Est-ce que Paul Byron aurait tout simplement pu refuser l'invitation à la bagarre que lui a lancée le défenseur MacKenzie Weegar, des Panthers de la Floride, lors du match de mardi soir au Centre Bell? Selon Daniel Carcillo, la réponse est non.

Richard Labbé LA PRESSE

Carcillo, un ancien joueur de hockey qui a disputé 429 matchs dans la LNH, souvent de manière très intense de 2006-2007 à 2014-2015, Byron s'est retrouvé face à un défi qu'il ne pouvait pas éviter. Parce que c'est la culture du hockey qui est ainsi faite, et parce qu'elle peut pousser un joueur plus petit comme Byron à devoir aller se battre contre un adversaire costaud qui pèse une quarantaine de livres de plus que lui, comme Weegar.

«Au hockey, depuis toujours, c'est "oeil pour oeil, dent pour dent", a expliqué Carcillo en entrevue téléphonique. Nous, les joueurs, nous avons tous grandi comme ça. On nous a appris très tôt la mentalité du guerrier, qu'il fallait souffrir en silence et ne jamais se plaindre. C'est en nous. C'est cette culture qui doit changer, mais ça peut prendre du temps.»

Comme bien des gens, Carcillo a vu les images du match de mardi soir au Centre Bell, où la soirée de Byron s'est conclue sur un violent uppercut qui l'a mis hors de combat. C'est une bagarre qui faisait suite à une altercation précédente entre les deux mêmes joueurs, le 15 janvier au Centre Bell, quand l'attaquant du Canadien avait donné une mise en échec illégale à Weegar. Le défenseur des Panthers avait alors subi une commotion cérébrale et avait dû rater les quatre matchs suivants.

Même si Byron avait été suspendu pour trois matchs en raison de ce geste, il devait s'attendre à recevoir la visite de Weegar lors du match suivant, celui de mardi soir, selon Carcillo.

«Je peux vous garantir que Paul Byron n'a pas réussi à faire sa sieste d'avant-match, a ajouté l'ancien attaquant. Je peux vous assurer qu'il a passé la journée de mardi à faire de l'anxiété, parce qu'il savait qu'un gars plus gros que lui allait vouloir lui courir après plus tard en soirée. Et c'est sûr qu'il n'allait pas dire non. Depuis les deux bancs, tous les joueurs ont entendu Weegar crier son nom. Il y avait presque 22 000 personnes qui regardaient depuis les gradins. Est-ce qu'il allait dire non devant les joueurs des Panthers et montrer des signes de faiblesse? Est-ce qu'il allait dire non devant des coéquipiers qu'il ne veut pas laisser tomber? Pour lui, c'était pratiquement impossible de dire non.»

Carcillo, qui a amassé 1233 minutes de punition en jouant pour les Coyotes, les Flyers, les Blackhawks, les Kings et les Rangers, trace un parallèle entre cette culture du hockey et les commentaires parfois acerbes que reçoivent les joueurs des Hurricanes de la Caroline pour leurs célébrations cette saison.

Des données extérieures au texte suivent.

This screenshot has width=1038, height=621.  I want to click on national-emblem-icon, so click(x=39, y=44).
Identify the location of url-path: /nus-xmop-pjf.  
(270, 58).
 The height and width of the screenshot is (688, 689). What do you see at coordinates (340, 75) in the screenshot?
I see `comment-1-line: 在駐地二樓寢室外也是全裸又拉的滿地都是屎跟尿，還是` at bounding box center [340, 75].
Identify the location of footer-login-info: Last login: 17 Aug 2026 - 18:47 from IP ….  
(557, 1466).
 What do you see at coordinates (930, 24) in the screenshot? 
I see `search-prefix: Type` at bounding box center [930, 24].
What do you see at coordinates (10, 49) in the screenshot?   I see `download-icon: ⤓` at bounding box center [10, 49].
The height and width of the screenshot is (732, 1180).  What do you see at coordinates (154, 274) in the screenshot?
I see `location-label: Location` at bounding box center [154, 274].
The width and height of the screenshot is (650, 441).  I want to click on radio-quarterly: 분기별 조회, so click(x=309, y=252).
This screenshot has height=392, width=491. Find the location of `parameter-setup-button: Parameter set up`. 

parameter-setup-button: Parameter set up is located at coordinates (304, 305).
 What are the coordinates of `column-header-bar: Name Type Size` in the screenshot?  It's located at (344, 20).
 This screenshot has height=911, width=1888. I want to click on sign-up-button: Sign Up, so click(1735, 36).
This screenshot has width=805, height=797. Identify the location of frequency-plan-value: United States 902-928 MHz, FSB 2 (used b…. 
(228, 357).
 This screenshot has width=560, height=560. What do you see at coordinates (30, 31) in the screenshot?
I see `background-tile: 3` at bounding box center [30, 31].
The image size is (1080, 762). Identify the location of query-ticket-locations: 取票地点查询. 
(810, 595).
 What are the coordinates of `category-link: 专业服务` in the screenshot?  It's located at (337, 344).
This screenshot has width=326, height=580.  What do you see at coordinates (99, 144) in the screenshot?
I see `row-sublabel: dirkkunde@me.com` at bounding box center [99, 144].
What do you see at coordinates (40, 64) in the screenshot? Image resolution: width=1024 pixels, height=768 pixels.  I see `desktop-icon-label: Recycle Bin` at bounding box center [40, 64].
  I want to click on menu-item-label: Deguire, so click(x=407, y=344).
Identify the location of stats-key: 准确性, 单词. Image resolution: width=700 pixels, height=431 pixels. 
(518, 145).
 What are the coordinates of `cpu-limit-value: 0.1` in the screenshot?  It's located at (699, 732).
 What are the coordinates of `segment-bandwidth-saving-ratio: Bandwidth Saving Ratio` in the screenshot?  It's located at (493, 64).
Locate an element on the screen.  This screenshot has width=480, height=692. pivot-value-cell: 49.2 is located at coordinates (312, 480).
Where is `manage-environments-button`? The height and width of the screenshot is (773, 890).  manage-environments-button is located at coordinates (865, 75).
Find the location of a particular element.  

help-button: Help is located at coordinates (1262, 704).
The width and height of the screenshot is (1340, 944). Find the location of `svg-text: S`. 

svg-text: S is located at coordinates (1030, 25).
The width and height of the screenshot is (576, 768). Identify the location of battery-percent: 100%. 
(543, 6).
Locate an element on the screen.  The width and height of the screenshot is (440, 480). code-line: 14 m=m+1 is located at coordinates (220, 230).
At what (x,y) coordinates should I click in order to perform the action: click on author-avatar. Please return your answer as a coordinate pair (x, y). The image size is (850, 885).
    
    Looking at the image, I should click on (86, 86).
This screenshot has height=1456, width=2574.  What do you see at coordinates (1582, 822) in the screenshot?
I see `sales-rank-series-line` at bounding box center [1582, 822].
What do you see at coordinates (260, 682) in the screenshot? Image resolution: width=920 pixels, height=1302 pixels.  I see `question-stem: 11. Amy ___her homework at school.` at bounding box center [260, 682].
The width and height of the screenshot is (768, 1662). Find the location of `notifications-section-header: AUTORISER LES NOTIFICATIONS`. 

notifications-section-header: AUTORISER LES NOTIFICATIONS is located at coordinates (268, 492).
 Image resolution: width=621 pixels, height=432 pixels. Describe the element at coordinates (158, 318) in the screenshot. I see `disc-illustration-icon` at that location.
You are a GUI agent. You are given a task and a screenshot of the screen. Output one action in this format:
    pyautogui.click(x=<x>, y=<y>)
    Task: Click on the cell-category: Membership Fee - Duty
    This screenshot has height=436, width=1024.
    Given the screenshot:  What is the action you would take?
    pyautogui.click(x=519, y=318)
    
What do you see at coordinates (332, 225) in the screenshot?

«Dans le milieu du hockey, il y a des gens qui n'aiment pas les Hurricanes parce qu'à leurs yeux, le hockey, ce n'est pas censé être ça. Personne n'est censé s'amuser au hockey! On est là pour souffrir, pour encaisser des coups, pour être un gars d'équipe et pour se fermer la trappe. C'est ça, la culture.

«Et c'est aussi ce qui s'est passé [mardi soir]. Il n'y a aucun autre sport qui permet les bagarres à mains nues. Et l'uppercut de Weegar, Byron ne l'a jamais vu arriver. La manière dont il est tombé, en s'accrochant à l'autre comme ça, c'est le signe d'un gars qui est K.-O., qui essaie seulement de s'accrocher à quelque chose. Je comprends Byron d'avoir accepté parce que c'est la culture qui l'exige, mais d'un autre côté, je sais aussi que les dommages sont énormes. J'ai 34 ans. Je jouerais encore au hockey aujourd'hui si mon style de jeu n'avait pas hypothéqué mon corps de cette façon.»

Retraité depuis 2015, Daniel Carcillo essaie maintenant de faire bouger les choses et de sensibiliser les joueurs et les partisans sur les dangers des coups à la tête. Mais en voyant des images comme celles du combat entre Paul Byron et MacKenzie Weegar, Carcillo comprend qu'il y a encore du chemin à faire.

«La LNH a intérêt à ne rien changer pour ne pas froisser les fans de la première heure, à qui on a vendu de la violence, de la haine et des rivalités, a-t-il conclu. La seule chose qui pourra changer cette culture, c'est si on explique un jour aux joueurs les véritables conséquences des coups à la tête.»